Praktisch zur gleichen Zeit bzw. von Anfang an hat man aber bei Bedarf auch so viel Gewicht auf die Beschlüsse dieses “Konzils” gelegt, dass die Weigerung ihrer Annahme als ein Akt des Ungehorsams bezeichnet wurde! Auf alle Gläubigen, die (vergleichsweise wenigen) Priester und (nur einzelnen) Bischöfe, die entweder öffentlich sachliche Kritik am neuen Geist dieses Vatikanums II. äußerten und/oder sich geweigert haben, dessen konkreten Beschlüsse in ihrem Verantwortungsbereich anzuerkennen und umzusetzen, wurde insofern ein großer Druck ausgeübt, dass man (spätestens nach einer Zeit des Übergangs) dazu überging, sie in ihren Intentionen zu diskreditieren und praktisch als Aussätzige zu behandeln. Jedem, der dagegen war, hat man sinngemäß vorgehalten, der Papst und die Bischöfe hätten das alles beschlossen - ob man sich denn für so klug und stolz halte, ihnen und somit der “katholischen Kirche” widersprechen zu wollen!
Dass das Vatikanum II. von seinen Befürwortern sehr wohl als ein sogenanntes dogmatisches Konzil betrachtet worden ist bzw. wird, sieht man auch an der Tatsache, dass alle Priester und priesterliche oder klösterliche Gemeinschaften, die sich als konservativ bezeichnen und sich irgendwann mal zum Anschluss an die aus dem Vatikanum II. heraus entstandene “Kirche” entschlossen haben, sich unbedingt und ohne Wenn und Aber öffentlich zu diesem “Konzil” bekennen müssen! Das hat man am Beispiel der Petrusbruderschaft und anderer analogen Gemeinschaften gesehen, dasselbe wird mit ungemindertem Nachdruck auch für die Piusbruderschaft zur Bedingung ihres beabsichtigten Anschlusses an das neue “Rom” gemacht!
Also ist das Vatikanum II. in der Bewertung durch seine eigenen Urheber und Befürworter keinesfalls lediglich ein “Pastoralkonzil”, sondern wird praktisch unmissverständlich als ein dogmatisches Konzil angesehen. Der Trick mit dessen Bezeichnung als “Pastoralkonzil” diente offensichtlich nur dem Zweck, “besser” auf mögliche (und wohl auch selbst befürchtete) Gegenargumente zu reagieren, damit so wenig wie nur möglich ernsthafte Opposition dagegen aufkommt. Statt dem heutigen Vatikan gegenüber vorzuhalten, man habe das Recht, das Vatikanum II. abzulehnen, weil es ja nur ein so genanntes “Pastoralkonzil” sei (wie es einige Gruppen innerhalb der neuen “Kirche” wenigstens von der Tendenz her tun), sollte man den realen Tatsachen ins Auge schauen bzw. sie unmissverständlich zur Kenntnis nehmen - die verantwortlichen Personen hinter diesem “Konzil” wollten ihre neuen “Reformkurs” sehr wohl unbedingt und rücksichtslos durchsetzen und duldeten bzw. dulden dabei keinen wirklichen Widerspruch.

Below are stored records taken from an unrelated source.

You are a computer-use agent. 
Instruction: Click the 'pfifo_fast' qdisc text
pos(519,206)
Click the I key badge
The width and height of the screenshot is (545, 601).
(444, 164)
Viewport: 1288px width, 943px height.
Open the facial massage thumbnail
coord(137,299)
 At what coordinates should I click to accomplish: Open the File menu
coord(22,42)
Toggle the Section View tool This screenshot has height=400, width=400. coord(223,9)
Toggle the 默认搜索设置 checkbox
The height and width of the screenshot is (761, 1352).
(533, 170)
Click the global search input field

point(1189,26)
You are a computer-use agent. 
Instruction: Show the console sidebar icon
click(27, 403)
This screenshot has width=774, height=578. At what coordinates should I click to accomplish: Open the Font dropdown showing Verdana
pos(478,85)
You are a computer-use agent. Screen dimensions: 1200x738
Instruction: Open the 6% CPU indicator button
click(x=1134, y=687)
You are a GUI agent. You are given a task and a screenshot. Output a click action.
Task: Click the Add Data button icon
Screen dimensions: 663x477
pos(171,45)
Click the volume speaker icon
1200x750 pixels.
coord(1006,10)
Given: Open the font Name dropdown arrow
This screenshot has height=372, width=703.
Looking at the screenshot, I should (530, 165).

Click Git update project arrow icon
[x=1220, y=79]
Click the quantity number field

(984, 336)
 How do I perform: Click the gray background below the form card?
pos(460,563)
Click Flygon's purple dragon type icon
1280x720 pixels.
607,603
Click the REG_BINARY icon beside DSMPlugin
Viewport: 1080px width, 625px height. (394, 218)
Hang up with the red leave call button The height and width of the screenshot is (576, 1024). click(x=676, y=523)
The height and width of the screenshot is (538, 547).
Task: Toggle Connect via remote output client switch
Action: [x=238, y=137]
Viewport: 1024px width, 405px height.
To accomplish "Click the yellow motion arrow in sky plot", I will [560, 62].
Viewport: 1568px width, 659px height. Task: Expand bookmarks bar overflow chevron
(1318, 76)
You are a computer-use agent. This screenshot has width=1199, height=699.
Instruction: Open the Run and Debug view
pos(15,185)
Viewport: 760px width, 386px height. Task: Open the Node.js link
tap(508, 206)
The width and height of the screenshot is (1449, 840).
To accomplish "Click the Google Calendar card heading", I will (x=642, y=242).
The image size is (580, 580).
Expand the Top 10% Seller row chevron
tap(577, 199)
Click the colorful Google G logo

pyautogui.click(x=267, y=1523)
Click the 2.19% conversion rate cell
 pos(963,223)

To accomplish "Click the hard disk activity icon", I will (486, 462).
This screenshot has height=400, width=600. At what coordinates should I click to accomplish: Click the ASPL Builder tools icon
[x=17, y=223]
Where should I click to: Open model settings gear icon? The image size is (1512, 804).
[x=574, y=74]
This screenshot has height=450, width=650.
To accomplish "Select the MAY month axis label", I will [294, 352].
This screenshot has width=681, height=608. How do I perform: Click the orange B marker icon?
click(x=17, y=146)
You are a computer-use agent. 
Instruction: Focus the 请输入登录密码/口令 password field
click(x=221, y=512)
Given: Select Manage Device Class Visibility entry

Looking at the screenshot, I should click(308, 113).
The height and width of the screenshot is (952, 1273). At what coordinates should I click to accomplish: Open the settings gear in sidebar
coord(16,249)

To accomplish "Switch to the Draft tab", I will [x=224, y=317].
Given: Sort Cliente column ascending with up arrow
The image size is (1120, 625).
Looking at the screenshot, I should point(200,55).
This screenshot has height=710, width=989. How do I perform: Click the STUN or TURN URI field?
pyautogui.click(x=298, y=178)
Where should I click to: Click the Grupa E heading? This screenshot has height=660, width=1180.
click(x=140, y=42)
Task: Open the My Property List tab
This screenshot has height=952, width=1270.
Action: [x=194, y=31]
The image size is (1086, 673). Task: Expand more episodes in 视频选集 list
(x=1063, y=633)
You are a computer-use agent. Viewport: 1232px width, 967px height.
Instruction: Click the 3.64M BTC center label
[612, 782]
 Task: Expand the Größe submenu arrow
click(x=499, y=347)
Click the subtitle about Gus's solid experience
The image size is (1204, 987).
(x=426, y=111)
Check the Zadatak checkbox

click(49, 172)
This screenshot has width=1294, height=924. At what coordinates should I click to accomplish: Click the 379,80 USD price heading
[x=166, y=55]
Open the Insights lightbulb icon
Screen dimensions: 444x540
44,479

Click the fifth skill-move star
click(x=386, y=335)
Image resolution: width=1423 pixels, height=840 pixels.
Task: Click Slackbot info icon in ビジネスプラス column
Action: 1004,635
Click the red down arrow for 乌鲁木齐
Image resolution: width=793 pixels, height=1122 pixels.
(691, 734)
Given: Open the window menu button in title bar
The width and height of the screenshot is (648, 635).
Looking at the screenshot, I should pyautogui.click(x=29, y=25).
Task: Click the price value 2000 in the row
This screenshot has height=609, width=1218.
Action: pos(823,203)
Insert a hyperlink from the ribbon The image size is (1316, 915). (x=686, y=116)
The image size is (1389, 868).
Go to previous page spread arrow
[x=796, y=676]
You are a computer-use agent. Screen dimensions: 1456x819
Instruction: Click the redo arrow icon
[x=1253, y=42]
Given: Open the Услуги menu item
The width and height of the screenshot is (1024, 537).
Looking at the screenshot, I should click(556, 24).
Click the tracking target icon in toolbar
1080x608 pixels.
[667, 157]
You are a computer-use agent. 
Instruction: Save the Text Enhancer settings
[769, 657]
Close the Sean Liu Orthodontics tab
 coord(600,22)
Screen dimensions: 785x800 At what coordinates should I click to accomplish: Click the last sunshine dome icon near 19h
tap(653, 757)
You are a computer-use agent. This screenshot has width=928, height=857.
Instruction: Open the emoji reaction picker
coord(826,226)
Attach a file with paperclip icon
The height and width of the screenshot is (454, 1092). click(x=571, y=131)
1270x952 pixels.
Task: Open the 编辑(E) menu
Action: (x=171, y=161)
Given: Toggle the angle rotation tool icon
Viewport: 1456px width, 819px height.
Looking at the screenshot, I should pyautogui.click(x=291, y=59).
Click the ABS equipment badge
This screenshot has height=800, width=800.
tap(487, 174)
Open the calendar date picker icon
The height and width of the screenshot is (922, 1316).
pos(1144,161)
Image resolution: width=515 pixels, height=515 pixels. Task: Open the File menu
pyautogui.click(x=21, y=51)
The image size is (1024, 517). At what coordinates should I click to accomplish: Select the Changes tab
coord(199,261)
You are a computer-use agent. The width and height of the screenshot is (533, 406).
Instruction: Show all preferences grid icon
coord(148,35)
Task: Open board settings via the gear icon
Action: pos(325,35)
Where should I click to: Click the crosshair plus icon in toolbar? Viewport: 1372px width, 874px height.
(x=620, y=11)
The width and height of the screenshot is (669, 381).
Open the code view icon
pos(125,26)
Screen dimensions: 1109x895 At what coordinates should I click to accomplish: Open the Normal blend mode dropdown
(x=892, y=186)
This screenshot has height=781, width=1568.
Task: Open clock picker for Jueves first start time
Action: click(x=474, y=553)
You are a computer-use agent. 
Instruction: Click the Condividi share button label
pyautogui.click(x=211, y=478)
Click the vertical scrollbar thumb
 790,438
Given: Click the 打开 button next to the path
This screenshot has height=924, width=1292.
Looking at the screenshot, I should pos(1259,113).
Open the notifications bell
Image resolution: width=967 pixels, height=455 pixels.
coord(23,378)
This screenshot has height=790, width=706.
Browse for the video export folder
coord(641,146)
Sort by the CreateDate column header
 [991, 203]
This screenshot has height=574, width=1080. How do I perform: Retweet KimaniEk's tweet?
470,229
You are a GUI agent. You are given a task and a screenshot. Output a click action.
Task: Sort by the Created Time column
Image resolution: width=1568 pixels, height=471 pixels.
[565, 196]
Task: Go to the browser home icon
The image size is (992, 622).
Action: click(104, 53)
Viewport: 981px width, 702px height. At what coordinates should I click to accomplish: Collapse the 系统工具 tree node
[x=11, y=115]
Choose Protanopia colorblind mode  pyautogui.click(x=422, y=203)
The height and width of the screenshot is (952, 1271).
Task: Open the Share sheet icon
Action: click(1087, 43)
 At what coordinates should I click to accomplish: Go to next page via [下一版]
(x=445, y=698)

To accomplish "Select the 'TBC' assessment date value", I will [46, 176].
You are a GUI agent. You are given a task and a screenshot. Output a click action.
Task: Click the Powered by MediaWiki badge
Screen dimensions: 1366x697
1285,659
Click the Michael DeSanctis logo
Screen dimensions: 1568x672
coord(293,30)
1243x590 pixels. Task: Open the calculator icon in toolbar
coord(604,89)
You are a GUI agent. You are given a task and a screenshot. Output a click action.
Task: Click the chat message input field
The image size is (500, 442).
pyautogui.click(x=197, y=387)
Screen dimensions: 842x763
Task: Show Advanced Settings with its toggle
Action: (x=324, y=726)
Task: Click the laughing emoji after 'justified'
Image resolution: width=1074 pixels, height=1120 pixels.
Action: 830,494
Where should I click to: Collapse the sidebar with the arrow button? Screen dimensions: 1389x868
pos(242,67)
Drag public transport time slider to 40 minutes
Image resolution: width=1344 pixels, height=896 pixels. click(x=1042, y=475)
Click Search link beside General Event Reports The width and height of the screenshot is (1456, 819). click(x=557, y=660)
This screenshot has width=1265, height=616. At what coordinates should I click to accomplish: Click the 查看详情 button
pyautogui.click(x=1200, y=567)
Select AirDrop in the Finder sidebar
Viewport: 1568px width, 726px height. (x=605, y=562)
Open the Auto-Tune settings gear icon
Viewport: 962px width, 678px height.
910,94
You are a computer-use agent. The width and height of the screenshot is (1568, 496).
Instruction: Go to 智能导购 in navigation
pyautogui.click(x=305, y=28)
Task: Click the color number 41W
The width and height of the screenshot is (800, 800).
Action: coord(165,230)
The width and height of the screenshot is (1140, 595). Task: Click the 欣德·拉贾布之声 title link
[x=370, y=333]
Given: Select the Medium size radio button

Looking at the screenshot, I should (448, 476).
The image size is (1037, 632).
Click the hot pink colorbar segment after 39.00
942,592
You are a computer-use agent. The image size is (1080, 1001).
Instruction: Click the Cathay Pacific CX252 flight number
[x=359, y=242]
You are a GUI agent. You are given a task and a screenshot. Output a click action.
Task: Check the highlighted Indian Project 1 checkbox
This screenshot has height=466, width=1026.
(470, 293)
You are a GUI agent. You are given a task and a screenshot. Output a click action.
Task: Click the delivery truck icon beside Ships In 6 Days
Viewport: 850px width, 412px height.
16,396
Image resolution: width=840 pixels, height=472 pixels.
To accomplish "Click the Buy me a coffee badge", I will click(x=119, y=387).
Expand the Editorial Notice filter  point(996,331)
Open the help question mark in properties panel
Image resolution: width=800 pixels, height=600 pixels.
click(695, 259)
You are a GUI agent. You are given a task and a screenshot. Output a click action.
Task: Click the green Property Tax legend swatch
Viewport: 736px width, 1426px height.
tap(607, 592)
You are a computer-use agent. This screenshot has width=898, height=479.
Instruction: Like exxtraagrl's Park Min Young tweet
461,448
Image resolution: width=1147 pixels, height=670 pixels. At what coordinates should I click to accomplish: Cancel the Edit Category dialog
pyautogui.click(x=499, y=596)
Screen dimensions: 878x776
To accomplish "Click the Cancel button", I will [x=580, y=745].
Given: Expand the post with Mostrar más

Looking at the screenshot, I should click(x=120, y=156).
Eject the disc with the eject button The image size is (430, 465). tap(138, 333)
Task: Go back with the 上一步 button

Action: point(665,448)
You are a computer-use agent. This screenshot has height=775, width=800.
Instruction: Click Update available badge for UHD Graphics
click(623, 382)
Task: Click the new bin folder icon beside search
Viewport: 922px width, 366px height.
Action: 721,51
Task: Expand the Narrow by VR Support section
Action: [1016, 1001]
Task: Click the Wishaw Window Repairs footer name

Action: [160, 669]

Das verharmlosende Gerede von einem “Pastoralkonzil” diente letztendlich nur dem Zweck der Verdummung des Volkes.
Wer wollte denn heute ernsthaft behaupten, das Vatikanum II. stelle nicht den Beginn einer fundamental-neuen Entwicklung innerhalb des offiziellen Katholizismus dar? “Kurz vor Beendigung des Vatikanum II erhielt das Wort ‘Aggiornamento’ eine neue Bedeutung durch Paul VI. ‘Aggiornamento will von jetzt an sagen: alles klug mit dem Geist des Konzils durchdringen und gewissenhaft die Normen anwenden, die es aufgestellt hat. Wir glauben, dass diese neue Psychologie der Kirche sich in diesem Sinne entwickeln muss.’”2
Nicht umsonst verglich man schon damals den betreffenden neuen Grundkurs fast in Ekstase mit einer neuen Epoche der Kirchengeschichte, ja sogar mit einem “neuen Pfingsten” (!), welches dann auch durch das Vatikanum II. ausgelöst worden sei. Auch heute noch sprechen die Modernisten “mit leuchtenden Augen” von einer Art Zeitenwende, welche von Johannes XXIII. und dem “Konzil” eingeleitet worden sei, wenn sie darauf angesprochen werden.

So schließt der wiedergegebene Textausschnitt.